In order to prevent a relapse it is paramount that the
patient’s self-activity is enhanced in each phase of the
treatment. Initially the therapist should challenge the
patient’s cognitions, introduce helpful cognitions, and
moderate behavior or teach the patient the necessary
skills. During the course of treatment this role will
increasingly become smaller and the therapist will take
more of a backseat. After 6 to 10 sessions the therapist’s
role will mainly be supportive in analyzing recoveryimpeding
factors and reinforcing goal-directed steps. By
increasingly making it the patient’s own responsibility to
detect and anticipate difficulties and to find solutions, the
patient’s sense of control will be enhanced and somatic
attributions will be reduced. The patient, who by this time
is no longer a patient, has learned how he can influence
his symptoms.

Getting Rid of the Patient Label
Many patients find it hard to stop seeing themselves as
patients. The term chronic fatigue syndrome already seems to
imply a permanent condition. The fact that many CFS
patients have been suffering from symptoms for quite
some time before they are referred for CBT does not
contribute to their developing an optimistic outlook as far
as a full recovery is concerned. In addition, patients who
are referred to a psychotherapist for CFS generally
assume that they will learn to cope with their complaints
rather than learn to perceive themselves as healthy
individuals again. This is why shedding the “patient”

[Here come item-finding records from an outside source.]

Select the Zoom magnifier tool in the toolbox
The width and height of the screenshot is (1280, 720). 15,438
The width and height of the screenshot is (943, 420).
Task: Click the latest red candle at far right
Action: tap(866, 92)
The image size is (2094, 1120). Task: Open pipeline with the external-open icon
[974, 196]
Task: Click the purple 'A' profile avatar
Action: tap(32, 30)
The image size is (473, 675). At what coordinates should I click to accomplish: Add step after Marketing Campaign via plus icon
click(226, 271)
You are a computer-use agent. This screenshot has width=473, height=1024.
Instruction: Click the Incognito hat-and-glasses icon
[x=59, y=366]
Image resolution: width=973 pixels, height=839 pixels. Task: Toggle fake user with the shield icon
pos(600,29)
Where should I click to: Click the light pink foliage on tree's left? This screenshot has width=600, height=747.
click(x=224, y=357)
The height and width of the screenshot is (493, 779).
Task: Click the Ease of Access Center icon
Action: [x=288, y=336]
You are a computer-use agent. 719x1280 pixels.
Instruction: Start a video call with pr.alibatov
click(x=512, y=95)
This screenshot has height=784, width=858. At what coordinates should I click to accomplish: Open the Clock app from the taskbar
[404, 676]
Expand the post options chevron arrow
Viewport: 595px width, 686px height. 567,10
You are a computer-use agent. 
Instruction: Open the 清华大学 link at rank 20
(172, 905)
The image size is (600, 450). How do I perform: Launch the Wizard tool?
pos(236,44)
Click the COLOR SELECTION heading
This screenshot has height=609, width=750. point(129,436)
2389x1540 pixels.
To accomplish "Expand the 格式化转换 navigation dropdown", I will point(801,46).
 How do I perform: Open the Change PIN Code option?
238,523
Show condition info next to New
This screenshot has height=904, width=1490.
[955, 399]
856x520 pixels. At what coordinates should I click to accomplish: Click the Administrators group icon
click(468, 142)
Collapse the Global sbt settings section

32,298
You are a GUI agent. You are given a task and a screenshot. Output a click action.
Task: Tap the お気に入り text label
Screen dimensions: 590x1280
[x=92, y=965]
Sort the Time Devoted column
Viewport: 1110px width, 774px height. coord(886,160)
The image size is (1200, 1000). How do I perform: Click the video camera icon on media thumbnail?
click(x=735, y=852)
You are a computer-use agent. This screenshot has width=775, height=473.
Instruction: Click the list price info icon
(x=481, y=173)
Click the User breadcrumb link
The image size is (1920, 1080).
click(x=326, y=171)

label should be one of the first points on the treatment
agenda. In the final phase of the treatment this point is
raised again when the patient is asked what he thinks still
needs to be done before he can replace the marker
reading “patient” by a label indicating “healthy.” The
response of healthy individuals who are suffering from all
kinds of flu-like symptoms will be quite different from the
reactions of CFS patients, who, when they are incidentally
experiencing symptoms again, will usually interpret
signals from the body as symptoms of CFS instead of
normal and temporarily fluctuations of the body.